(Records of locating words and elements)
---
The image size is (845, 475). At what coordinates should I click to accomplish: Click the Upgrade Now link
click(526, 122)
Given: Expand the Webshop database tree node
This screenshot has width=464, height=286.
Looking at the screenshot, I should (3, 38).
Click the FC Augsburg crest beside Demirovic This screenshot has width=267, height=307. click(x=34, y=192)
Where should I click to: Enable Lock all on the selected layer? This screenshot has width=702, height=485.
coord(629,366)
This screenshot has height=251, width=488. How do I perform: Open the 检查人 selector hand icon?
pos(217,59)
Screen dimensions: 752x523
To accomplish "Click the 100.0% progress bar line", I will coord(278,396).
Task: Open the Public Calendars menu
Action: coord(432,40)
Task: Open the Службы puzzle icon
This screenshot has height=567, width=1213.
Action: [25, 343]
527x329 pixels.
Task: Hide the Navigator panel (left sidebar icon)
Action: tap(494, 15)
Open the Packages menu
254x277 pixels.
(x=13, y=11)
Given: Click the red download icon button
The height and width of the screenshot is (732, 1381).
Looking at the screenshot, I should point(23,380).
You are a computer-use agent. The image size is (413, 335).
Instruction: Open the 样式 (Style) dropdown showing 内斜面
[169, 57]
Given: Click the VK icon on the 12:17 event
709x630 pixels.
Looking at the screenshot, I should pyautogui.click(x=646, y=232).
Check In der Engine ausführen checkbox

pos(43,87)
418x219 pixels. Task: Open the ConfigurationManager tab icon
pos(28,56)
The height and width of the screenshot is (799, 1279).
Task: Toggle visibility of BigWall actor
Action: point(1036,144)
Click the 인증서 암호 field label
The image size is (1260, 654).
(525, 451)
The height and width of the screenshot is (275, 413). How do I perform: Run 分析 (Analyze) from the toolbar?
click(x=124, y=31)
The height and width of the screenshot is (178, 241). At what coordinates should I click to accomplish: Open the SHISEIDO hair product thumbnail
---
• Exercise
Rewrite all of the items above, changing "This screenshot has" to "This image has" and keeping everything else the same.

• Answer below
The image size is (845, 475). At what coordinates should I click to accomplish: Click the Upgrade Now link
click(526, 122)
Given: Expand the Webshop database tree node
This image has width=464, height=286.
Looking at the screenshot, I should (3, 38).
Click the FC Augsburg crest beside Demirovic This image has width=267, height=307. click(x=34, y=192)
Where should I click to: Enable Lock all on the selected layer? This image has width=702, height=485.
coord(629,366)
This image has height=251, width=488. How do I perform: Open the 检查人 selector hand icon?
pos(217,59)
Screen dimensions: 752x523
To accomplish "Click the 100.0% progress bar line", I will coord(278,396).
Task: Open the Public Calendars menu
Action: coord(432,40)
Task: Open the Службы puzzle icon
This image has height=567, width=1213.
Action: [25, 343]
527x329 pixels.
Task: Hide the Navigator panel (left sidebar icon)
Action: tap(494, 15)
Open the Packages menu
254x277 pixels.
(x=13, y=11)
Given: Click the red download icon button
The height and width of the screenshot is (732, 1381).
Looking at the screenshot, I should point(23,380).
You are a computer-use agent. The image size is (413, 335).
Instruction: Open the 样式 (Style) dropdown showing 内斜面
[169, 57]
Given: Click the VK icon on the 12:17 event
709x630 pixels.
Looking at the screenshot, I should pyautogui.click(x=646, y=232).
Check In der Engine ausführen checkbox

pos(43,87)
418x219 pixels. Task: Open the ConfigurationManager tab icon
pos(28,56)
The height and width of the screenshot is (799, 1279).
Task: Toggle visibility of BigWall actor
Action: point(1036,144)
Click the 인증서 암호 field label
The image size is (1260, 654).
(525, 451)
The height and width of the screenshot is (275, 413). How do I perform: Run 分析 (Analyze) from the toolbar?
click(x=124, y=31)
The height and width of the screenshot is (178, 241). At what coordinates should I click to accomplish: Open the SHISEIDO hair product thumbnail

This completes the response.